Transcribe the data in full, keeping each line exactly as it appears.

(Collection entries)
—————

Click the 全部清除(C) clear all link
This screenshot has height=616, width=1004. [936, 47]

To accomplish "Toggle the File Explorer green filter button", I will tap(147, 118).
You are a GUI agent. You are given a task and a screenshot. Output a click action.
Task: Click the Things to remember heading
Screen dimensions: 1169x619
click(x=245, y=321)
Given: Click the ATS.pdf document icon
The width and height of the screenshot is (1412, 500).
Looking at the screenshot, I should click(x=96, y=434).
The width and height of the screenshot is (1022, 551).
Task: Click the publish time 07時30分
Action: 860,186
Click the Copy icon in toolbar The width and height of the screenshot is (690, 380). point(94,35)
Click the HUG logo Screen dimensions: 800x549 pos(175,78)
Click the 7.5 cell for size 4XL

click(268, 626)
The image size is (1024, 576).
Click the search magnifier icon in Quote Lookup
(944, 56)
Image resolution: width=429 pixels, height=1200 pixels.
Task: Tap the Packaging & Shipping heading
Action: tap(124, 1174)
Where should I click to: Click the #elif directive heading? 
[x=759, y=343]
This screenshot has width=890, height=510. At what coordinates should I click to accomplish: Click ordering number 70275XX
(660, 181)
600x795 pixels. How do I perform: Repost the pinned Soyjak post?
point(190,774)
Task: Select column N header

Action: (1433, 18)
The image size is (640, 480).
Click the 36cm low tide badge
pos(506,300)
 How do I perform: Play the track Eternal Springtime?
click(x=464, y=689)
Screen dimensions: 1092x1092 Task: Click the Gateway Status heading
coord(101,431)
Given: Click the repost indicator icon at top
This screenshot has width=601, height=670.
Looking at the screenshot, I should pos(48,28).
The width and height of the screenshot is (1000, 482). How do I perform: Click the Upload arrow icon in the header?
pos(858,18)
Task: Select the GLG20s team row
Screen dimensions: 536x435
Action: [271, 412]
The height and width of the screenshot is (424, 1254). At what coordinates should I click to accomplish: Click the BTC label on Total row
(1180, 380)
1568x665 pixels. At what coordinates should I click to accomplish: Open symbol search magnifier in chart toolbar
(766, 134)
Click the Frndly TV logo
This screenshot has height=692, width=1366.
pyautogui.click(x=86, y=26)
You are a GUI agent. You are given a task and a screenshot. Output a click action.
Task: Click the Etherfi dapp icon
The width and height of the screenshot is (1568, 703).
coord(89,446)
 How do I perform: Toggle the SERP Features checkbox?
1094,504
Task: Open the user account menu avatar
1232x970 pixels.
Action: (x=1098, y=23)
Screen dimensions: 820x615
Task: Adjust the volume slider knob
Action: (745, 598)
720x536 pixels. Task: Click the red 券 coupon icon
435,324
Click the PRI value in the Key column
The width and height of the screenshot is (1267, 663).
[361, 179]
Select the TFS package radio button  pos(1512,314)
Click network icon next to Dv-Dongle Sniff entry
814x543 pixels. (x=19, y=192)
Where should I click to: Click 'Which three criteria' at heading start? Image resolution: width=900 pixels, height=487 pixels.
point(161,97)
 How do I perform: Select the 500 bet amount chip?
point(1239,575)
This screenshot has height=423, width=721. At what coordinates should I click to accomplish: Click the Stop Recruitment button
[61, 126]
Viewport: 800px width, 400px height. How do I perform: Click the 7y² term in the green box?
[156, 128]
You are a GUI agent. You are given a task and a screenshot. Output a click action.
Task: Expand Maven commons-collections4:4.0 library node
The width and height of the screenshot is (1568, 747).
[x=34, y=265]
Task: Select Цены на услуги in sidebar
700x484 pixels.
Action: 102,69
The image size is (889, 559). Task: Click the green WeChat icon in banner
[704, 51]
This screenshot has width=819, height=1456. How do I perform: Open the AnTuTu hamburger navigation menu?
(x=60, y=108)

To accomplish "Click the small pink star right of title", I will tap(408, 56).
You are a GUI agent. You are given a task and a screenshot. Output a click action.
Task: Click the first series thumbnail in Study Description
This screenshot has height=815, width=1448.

—————

=== Written answer ===
Click the 全部清除(C) clear all link
This screenshot has height=616, width=1004. [936, 47]

To accomplish "Toggle the File Explorer green filter button", I will tap(147, 118).
You are a GUI agent. You are given a task and a screenshot. Output a click action.
Task: Click the Things to remember heading
Screen dimensions: 1169x619
click(x=245, y=321)
Given: Click the ATS.pdf document icon
The width and height of the screenshot is (1412, 500).
Looking at the screenshot, I should click(x=96, y=434).
The width and height of the screenshot is (1022, 551).
Task: Click the publish time 07時30分
Action: 860,186
Click the Copy icon in toolbar The width and height of the screenshot is (690, 380). point(94,35)
Click the HUG logo Screen dimensions: 800x549 pos(175,78)
Click the 7.5 cell for size 4XL

click(268, 626)
The image size is (1024, 576).
Click the search magnifier icon in Quote Lookup
(944, 56)
Image resolution: width=429 pixels, height=1200 pixels.
Task: Tap the Packaging & Shipping heading
Action: tap(124, 1174)
Where should I click to: Click the #elif directive heading? 
[x=759, y=343]
This screenshot has width=890, height=510. At what coordinates should I click to accomplish: Click ordering number 70275XX
(660, 181)
600x795 pixels. How do I perform: Repost the pinned Soyjak post?
point(190,774)
Task: Select column N header

Action: (1433, 18)
The image size is (640, 480).
Click the 36cm low tide badge
pos(506,300)
 How do I perform: Play the track Eternal Springtime?
click(x=464, y=689)
Screen dimensions: 1092x1092 Task: Click the Gateway Status heading
coord(101,431)
Given: Click the repost indicator icon at top
This screenshot has width=601, height=670.
Looking at the screenshot, I should pos(48,28).
The width and height of the screenshot is (1000, 482). How do I perform: Click the Upload arrow icon in the header?
pos(858,18)
Task: Select the GLG20s team row
Screen dimensions: 536x435
Action: [271, 412]
The height and width of the screenshot is (424, 1254). At what coordinates should I click to accomplish: Click the BTC label on Total row
(1180, 380)
1568x665 pixels. At what coordinates should I click to accomplish: Open symbol search magnifier in chart toolbar
(766, 134)
Click the Frndly TV logo
This screenshot has height=692, width=1366.
pyautogui.click(x=86, y=26)
You are a GUI agent. You are given a task and a screenshot. Output a click action.
Task: Click the Etherfi dapp icon
The width and height of the screenshot is (1568, 703).
coord(89,446)
 How do I perform: Toggle the SERP Features checkbox?
1094,504
Task: Open the user account menu avatar
1232x970 pixels.
Action: (x=1098, y=23)
Screen dimensions: 820x615
Task: Adjust the volume slider knob
Action: (745, 598)
720x536 pixels. Task: Click the red 券 coupon icon
435,324
Click the PRI value in the Key column
The width and height of the screenshot is (1267, 663).
[361, 179]
Select the TFS package radio button  pos(1512,314)
Click network icon next to Dv-Dongle Sniff entry
814x543 pixels. (x=19, y=192)
Where should I click to: Click 'Which three criteria' at heading start? Image resolution: width=900 pixels, height=487 pixels.
point(161,97)
 How do I perform: Select the 500 bet amount chip?
point(1239,575)
This screenshot has height=423, width=721. At what coordinates should I click to accomplish: Click the Stop Recruitment button
[61, 126]
Viewport: 800px width, 400px height. How do I perform: Click the 7y² term in the green box?
[156, 128]
You are a GUI agent. You are given a task and a screenshot. Output a click action.
Task: Expand Maven commons-collections4:4.0 library node
The width and height of the screenshot is (1568, 747).
[x=34, y=265]
Task: Select Цены на услуги in sidebar
700x484 pixels.
Action: 102,69
The image size is (889, 559). Task: Click the green WeChat icon in banner
[704, 51]
This screenshot has width=819, height=1456. How do I perform: Open the AnTuTu hamburger navigation menu?
(x=60, y=108)

To accomplish "Click the small pink star right of title", I will tap(408, 56).
You are a GUI agent. You are given a task and a screenshot. Output a click action.
Task: Click the first series thumbnail in Study Description
This screenshot has height=815, width=1448.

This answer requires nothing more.